Last month I wrote about the rapid pace of merger and acquisition activity in the past few years. M&As continue at a record pace in 1999, both in the number and value of the deals, and trends appear favorable for continued buying and selling. Today, any business can be bought or sold at any time. So how do you survive or thrive if you're caught up in the M&A frenzy?

M&A risks

Employees experience three psychological "shock waves" following an M&A deal, according to Price Pritchett in his book, The Employee Guide to Mergers and Acquisitions. First, there is uncertainty and ambiguity, followed by mistrust and finally, the instinct for self-preservation takes over. These shocks to the organizational system create communication and productivity problems, power struggles and low morale. Teamwork can be replaced by employees "bailing out" of the new organization. Employees go through a grief and mourning process with emotions of shock and numbness, suffering and resolution, according to Pritchett.

Safety and health can take a hit through the downsizing of the combined safety and health staff; increased work for remaining employees; and overall distraction from safety and health efforts until the new company's safety philosophy and commitment to injury and illness prevention is demonstrated.

There can also be bright spots when companies merge or acquire each other. Opportunities for job enrichment or advancement might exist in the combined, larger organization. Synergies to improve safety and health processes are possible. You also might decide to pursue job or career changes, which, in the long run, may suit you better than staying put in your existing position.

Worst-case scenario

If your position were eliminated today, how would you fare in the job market? Clearly this is the major risk you face if you're part of an M&A deal.

To address this possibility, you must continually improve your marketability. Additional credentials are important, as well as additional or greater job skills. Also, think about how you would market yourself. You need to maintain an active network of friends and colleagues. Keep attending professional meetings.

If your company were acquired today, would you or your position be indispensable in the new organization? It helps to have unique or best-in-class safety and health programs that are very successful and hard to replace. Otherwise, the acquiring company might handle your work with its existing staff.

A reminder: Credentials and talent increase your chances of survival, but acquiring companies generally give preference to their existing staffs.

Pritchett identifies 10 steps that can help you survive during the initial stages of a merger or takeover, when staffing decisions hang in the balance. (See Box 1 below)

Pritchett's summary advice is that "your survival depends not so much on what happens to you as on how you handle what happens."

Let's switch our perspective for a minute. What if you work for a company that has bought another company? Your position might be more secure, but you're not risk-free. Your cooperation in helping the two organizations blend together may help prepare you for another step up the management ladder. But if you are resentful and not supportive of extra work or new job assignments that may accompany the M&A, you can stall or weaken an opportunity for growth.

Managing change

Making the best of an M&A deal-no matter what side of the transaction you find yourself on-comes down to being able to manage change.

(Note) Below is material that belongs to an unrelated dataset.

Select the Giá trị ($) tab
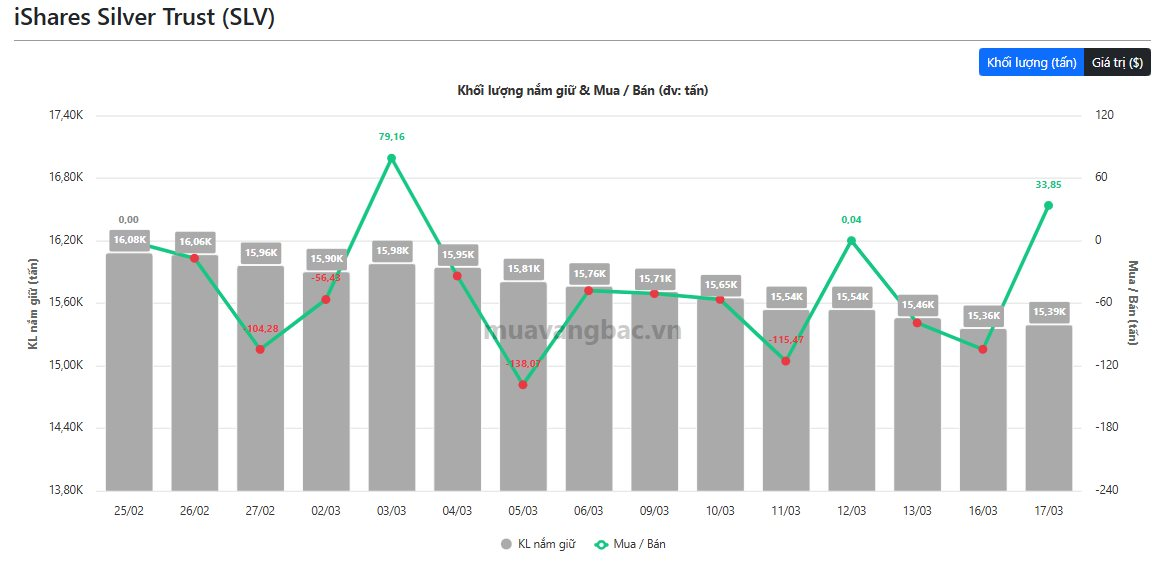The image size is (1152, 563). [1117, 62]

Management of change is an existing good safety and health practice as well as a requirement in at least one OSHA standard. When OSHA evaluates a workplace for entry into the Voluntary Protection Program (VPP), one of the management practices it looks for is how the facility manages change. OSHA's process safety management standard specifically requires "management of change" procedures.

A particularly good overview of the management of change process can be found in the "change model" located at This model lists the following maxims to live by if you want to facilitate change. (See Box 2 below)

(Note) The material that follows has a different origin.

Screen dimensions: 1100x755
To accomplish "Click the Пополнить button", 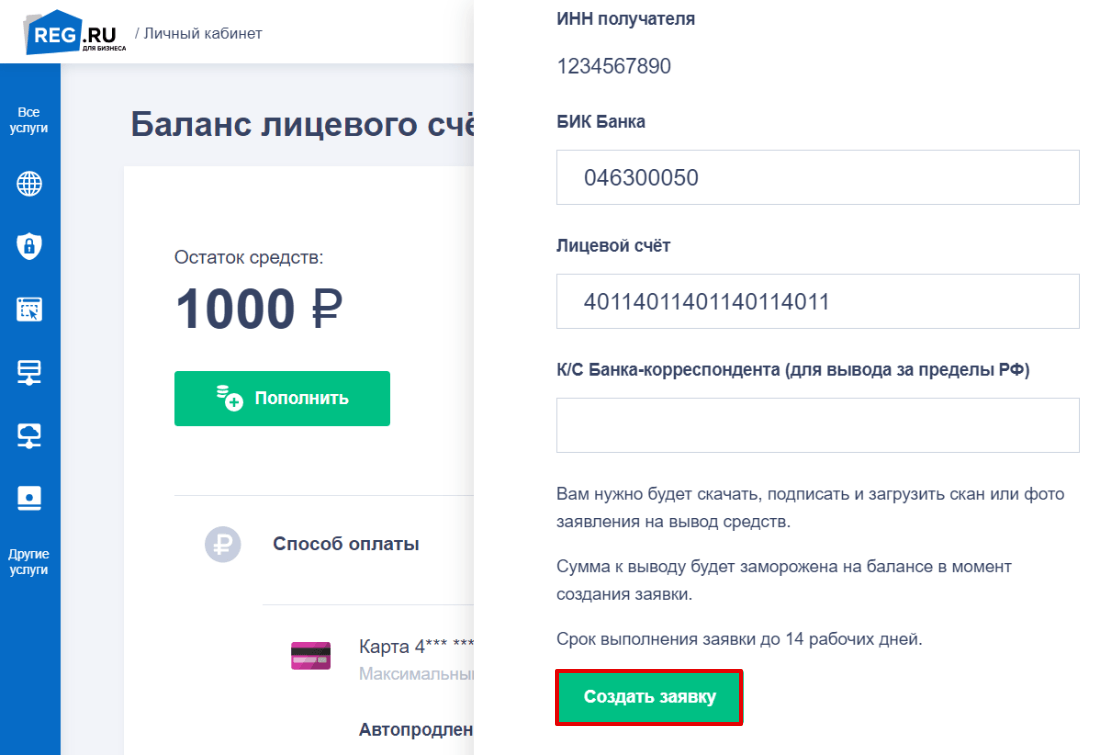I will [x=282, y=399].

These change maxims work equally well for organizations and individuals. There are some management of change references specifically for people working in the safety and health field, too. If you want further information on this topic you should review the book, Managing Change for Safety and Health Professionals, written by F. Pierce, CIH, CSP. Information about this book can be found at

I could not locate quality information to determine if people working in the safety and health field are at any greater risk for being affected by a merger or acquisition than other occupations. Nor did I find any data that demonstrates workers experience more injuries and illnesses during M&A activity. Keep on the lookout for this data.

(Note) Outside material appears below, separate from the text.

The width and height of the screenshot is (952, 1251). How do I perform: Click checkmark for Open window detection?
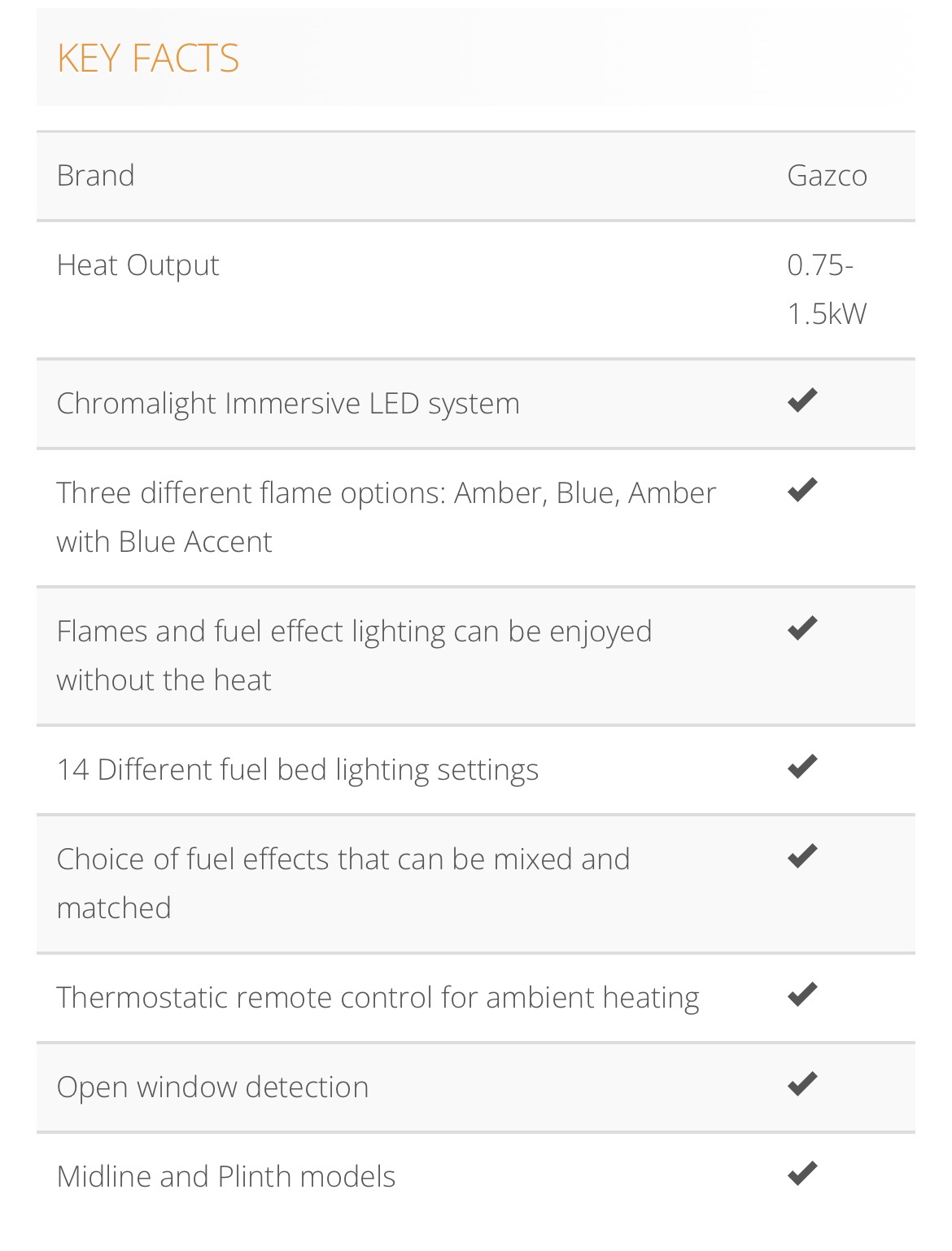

By Dan Markiewicz, MS, CIH, CSP, CHMM. Dan provides environmental, health & safety consulting services through his home-based business. He can be reached at (419) 382-6696;

Box 1

Keep on keeping on 1. Control your attitude;

2. Be tolerant of management mistakes;

3. Expect change, and be a change agent;

4. Don't blame everything you don't like on the M&A;

5. Be prepared for "psychological soreness;"

6. Get to know the other company;

7. Use the M&A as an opportunity for growth;

8. Keep your sense of humor;

9. Practice good stress management techniques; and

10. Keep doing your job.

Box 2

Directing the flow 1. Stress frequent communication;

2. Continuous improvement is critical to survival;

3. Keep trying until you get things done right;

4. Celebrate success;

5. Think outside of the box, experiment;

6. Create ownership and involvement;

7. Walk-the-talk; and

8. Hold people accountable.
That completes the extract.